● WHAT NEEDS TO BE DONE
Edit the items from the line containing "Select the MidJourney button" through the end of the items, inclusive, replacing "screenshot" with "screen capture" and leaving everything else as it is. Omit the pictures from your answer.

● MATERIAL PROVIDED

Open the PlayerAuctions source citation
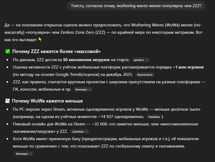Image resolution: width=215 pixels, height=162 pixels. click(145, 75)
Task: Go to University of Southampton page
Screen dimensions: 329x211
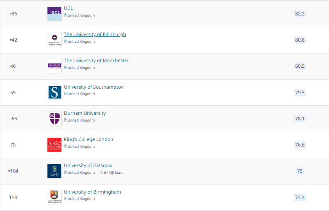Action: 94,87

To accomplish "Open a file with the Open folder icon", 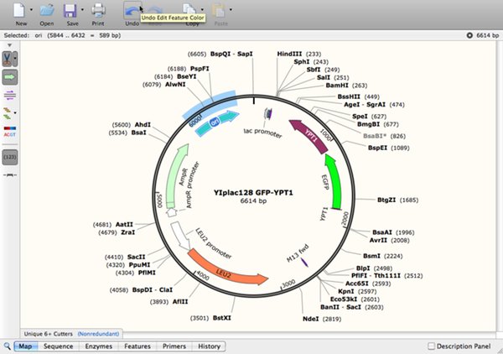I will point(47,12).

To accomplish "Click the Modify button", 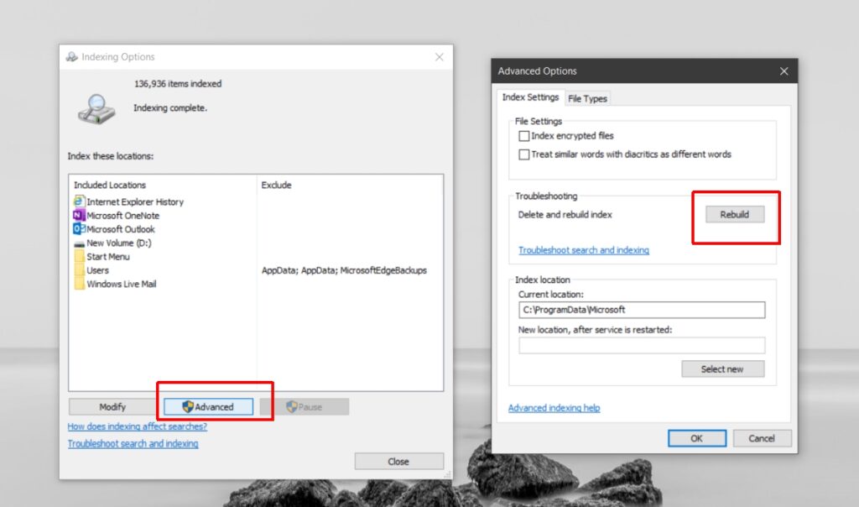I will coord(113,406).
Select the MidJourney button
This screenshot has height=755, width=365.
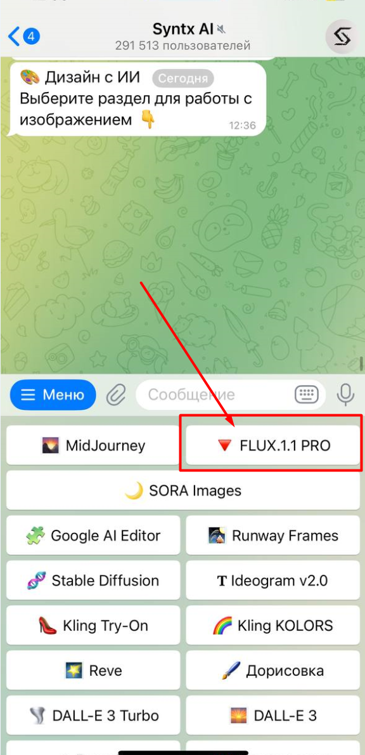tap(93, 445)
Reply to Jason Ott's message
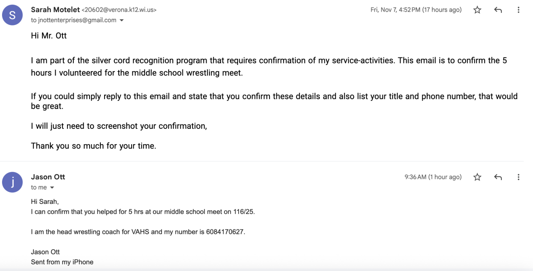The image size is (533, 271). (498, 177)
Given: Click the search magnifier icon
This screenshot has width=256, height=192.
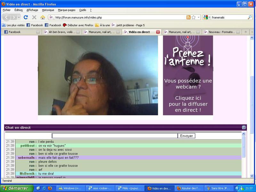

● WRITTEN SOLUTION
Select the MidJourney button
This screen capture has height=755, width=365.
tap(93, 445)
Reply to Jason Ott's message
The image size is (533, 271). (498, 177)
Given: Click the search magnifier icon
This screen capture has width=256, height=192.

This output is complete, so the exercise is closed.